◆ **Work to complete**: Your answer should consist of every line in the records that holds "magnifier".

◆ **Source records**:

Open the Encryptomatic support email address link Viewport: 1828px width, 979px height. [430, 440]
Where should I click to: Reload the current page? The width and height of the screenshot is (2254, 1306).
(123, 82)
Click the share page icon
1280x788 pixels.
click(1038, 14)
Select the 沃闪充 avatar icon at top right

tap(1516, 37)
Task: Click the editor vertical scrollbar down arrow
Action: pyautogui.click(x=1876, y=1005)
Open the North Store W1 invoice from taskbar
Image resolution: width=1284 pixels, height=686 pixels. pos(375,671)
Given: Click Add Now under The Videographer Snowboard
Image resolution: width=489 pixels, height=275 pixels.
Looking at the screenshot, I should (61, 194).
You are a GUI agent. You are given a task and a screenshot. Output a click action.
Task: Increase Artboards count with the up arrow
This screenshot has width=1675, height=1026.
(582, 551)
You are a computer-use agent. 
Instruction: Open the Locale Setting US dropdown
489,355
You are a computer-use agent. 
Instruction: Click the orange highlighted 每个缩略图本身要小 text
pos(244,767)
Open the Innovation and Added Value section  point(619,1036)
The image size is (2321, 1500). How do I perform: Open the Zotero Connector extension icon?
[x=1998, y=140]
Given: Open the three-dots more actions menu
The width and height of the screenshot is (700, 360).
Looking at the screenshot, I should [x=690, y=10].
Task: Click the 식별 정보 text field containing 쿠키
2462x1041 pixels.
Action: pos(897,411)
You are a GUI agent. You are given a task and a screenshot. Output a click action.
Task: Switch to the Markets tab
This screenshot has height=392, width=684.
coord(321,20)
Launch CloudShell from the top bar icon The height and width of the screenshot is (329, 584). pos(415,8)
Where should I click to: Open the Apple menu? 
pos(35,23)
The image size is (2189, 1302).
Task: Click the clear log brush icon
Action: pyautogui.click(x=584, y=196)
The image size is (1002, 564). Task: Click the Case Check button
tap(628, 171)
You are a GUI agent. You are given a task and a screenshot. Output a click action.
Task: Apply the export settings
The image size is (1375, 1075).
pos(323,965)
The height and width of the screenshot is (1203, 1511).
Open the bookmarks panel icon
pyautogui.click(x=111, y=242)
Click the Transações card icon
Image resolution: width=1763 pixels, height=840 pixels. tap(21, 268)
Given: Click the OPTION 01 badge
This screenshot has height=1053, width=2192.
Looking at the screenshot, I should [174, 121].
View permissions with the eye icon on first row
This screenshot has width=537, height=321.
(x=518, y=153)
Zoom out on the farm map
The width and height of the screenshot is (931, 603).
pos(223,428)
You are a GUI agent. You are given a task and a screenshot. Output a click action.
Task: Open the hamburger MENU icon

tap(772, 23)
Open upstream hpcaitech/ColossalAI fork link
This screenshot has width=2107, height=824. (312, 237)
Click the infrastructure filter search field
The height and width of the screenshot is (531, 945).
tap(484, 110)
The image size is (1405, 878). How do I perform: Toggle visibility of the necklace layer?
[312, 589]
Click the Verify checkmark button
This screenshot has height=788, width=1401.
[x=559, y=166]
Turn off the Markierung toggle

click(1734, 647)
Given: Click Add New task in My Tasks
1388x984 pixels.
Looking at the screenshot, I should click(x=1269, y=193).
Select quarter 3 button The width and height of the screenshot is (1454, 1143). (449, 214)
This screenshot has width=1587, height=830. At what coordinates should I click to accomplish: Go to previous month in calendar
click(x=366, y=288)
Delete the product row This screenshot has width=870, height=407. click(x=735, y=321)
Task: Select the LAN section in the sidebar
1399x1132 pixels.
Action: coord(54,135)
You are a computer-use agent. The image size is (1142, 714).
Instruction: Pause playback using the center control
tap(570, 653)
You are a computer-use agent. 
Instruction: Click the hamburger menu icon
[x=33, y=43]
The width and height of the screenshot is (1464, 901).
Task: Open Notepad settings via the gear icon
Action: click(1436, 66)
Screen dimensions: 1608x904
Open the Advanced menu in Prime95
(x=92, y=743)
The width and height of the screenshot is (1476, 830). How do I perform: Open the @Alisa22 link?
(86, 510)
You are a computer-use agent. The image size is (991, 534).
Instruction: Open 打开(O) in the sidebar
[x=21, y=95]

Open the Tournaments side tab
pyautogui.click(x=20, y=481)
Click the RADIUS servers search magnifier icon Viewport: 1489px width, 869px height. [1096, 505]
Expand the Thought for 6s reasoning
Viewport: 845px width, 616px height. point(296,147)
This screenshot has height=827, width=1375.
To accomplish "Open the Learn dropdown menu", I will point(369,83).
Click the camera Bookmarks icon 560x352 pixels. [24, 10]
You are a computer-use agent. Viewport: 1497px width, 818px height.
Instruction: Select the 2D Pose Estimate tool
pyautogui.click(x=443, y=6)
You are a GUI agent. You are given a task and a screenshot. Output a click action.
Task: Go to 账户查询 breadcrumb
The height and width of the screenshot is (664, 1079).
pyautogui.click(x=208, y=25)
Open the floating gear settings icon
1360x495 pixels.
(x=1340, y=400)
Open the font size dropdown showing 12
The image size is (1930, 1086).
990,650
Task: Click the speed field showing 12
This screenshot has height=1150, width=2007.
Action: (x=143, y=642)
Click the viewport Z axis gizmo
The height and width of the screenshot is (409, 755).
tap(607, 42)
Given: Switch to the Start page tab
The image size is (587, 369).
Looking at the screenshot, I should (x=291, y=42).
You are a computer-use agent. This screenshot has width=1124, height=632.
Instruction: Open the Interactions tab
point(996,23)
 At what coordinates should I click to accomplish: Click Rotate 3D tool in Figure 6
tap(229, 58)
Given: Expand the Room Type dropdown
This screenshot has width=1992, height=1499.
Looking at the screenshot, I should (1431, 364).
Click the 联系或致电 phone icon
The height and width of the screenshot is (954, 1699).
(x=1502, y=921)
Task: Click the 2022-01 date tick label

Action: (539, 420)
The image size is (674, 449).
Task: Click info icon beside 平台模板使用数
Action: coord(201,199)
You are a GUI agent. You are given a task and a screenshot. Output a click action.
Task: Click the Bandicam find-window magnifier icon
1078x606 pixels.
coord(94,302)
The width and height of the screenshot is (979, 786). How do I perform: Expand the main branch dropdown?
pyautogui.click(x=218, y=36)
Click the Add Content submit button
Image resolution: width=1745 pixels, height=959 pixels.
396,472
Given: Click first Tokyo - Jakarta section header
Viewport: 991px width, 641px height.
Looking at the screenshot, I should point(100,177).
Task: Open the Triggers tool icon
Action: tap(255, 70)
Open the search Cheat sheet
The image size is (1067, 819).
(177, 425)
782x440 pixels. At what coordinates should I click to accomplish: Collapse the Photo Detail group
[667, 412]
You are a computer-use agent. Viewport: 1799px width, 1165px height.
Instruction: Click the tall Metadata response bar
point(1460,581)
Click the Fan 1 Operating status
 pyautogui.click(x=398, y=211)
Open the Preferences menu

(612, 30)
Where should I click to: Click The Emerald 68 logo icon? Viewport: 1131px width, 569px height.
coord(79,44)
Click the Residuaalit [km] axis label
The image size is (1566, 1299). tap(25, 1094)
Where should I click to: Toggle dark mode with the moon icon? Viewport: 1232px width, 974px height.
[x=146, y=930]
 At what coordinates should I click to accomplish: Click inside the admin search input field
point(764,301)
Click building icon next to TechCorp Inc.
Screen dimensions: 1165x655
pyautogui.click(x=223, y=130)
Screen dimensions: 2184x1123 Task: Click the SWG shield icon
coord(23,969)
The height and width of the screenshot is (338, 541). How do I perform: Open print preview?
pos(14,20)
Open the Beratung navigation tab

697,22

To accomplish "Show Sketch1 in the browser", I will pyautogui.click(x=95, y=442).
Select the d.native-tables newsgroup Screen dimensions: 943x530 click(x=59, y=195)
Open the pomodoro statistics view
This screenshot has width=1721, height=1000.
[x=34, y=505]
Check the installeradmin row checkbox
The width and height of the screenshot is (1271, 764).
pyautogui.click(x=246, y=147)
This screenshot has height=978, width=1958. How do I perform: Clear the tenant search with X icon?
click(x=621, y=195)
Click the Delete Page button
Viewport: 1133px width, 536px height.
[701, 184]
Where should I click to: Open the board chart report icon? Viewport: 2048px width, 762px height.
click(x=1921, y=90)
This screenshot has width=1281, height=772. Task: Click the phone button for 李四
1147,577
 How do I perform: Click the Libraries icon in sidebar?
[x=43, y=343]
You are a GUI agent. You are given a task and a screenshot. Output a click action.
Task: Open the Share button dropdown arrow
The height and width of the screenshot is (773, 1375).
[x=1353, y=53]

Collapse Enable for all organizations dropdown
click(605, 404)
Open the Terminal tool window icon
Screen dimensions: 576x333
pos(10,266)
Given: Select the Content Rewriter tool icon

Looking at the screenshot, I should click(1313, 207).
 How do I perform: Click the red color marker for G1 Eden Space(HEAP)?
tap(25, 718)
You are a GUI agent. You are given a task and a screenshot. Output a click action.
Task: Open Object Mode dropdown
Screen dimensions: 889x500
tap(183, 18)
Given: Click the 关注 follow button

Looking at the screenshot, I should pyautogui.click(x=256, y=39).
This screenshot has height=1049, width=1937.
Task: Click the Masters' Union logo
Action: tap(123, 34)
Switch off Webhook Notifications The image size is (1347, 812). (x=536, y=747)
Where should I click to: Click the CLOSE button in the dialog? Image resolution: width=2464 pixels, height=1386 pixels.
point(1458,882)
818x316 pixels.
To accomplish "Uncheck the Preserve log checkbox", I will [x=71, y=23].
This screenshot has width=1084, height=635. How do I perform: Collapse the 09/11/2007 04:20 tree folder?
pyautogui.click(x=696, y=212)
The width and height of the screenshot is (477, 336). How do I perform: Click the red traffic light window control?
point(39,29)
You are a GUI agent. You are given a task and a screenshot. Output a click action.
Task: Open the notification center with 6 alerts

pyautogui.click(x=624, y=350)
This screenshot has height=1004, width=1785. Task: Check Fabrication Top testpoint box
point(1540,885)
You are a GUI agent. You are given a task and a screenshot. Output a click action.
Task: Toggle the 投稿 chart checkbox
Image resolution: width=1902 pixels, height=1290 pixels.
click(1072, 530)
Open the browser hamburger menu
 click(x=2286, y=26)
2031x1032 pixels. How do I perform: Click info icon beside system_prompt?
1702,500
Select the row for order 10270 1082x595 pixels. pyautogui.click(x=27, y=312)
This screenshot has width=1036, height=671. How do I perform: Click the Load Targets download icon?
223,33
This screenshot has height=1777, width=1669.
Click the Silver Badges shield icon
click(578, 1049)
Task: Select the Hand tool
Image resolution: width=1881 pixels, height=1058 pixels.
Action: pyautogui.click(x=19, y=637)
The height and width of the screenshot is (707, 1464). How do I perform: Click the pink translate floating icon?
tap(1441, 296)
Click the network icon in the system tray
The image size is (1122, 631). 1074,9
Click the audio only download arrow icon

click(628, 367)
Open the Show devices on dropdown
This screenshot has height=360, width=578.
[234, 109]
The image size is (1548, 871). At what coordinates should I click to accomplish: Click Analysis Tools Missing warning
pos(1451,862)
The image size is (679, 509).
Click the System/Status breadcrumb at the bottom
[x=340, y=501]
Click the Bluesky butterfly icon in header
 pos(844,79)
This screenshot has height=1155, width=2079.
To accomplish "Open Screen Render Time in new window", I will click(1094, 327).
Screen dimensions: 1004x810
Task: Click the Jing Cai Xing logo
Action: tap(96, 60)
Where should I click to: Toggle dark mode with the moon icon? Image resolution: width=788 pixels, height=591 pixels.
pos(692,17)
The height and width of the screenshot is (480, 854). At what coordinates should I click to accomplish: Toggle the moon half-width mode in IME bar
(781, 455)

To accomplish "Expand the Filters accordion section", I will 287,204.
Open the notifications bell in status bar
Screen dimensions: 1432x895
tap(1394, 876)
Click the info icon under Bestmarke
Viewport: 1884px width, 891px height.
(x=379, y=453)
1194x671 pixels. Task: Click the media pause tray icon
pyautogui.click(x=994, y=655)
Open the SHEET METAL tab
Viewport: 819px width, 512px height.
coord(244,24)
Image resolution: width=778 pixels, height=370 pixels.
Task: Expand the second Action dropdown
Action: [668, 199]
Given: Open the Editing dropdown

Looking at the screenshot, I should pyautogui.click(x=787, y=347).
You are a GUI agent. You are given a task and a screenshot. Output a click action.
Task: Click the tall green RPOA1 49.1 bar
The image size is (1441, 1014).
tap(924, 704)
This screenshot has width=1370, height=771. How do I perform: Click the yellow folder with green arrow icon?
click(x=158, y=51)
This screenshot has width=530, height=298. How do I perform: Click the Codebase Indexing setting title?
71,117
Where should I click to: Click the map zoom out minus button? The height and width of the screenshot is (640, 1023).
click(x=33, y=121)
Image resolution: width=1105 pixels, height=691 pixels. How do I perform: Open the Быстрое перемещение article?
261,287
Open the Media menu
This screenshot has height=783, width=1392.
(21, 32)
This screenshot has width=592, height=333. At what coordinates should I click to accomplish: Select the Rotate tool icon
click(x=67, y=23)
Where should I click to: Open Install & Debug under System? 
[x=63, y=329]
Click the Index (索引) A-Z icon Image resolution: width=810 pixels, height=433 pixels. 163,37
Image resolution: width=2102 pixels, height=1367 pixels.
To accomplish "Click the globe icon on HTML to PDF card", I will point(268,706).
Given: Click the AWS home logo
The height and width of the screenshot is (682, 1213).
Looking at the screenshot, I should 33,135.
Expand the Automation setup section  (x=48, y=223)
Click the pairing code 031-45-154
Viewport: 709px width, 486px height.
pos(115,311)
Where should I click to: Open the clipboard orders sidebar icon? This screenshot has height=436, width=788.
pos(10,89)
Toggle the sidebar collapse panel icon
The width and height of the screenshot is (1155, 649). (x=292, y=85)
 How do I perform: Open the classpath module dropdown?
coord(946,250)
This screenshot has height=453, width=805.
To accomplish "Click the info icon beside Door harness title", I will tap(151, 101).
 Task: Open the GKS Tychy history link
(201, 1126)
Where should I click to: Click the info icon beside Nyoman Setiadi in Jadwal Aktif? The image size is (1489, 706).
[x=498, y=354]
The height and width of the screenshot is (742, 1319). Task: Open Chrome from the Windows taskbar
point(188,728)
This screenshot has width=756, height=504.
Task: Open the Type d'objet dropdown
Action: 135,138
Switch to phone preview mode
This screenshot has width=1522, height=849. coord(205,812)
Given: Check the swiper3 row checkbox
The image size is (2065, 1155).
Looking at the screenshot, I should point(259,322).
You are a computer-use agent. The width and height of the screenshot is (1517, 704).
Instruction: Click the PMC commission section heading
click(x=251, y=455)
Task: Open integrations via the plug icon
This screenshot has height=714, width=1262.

◆ **Response to this exercise**:
Click the RADIUS servers search magnifier icon Viewport: 1489px width, 869px height. [1096, 505]
Task: Click the Bandicam find-window magnifier icon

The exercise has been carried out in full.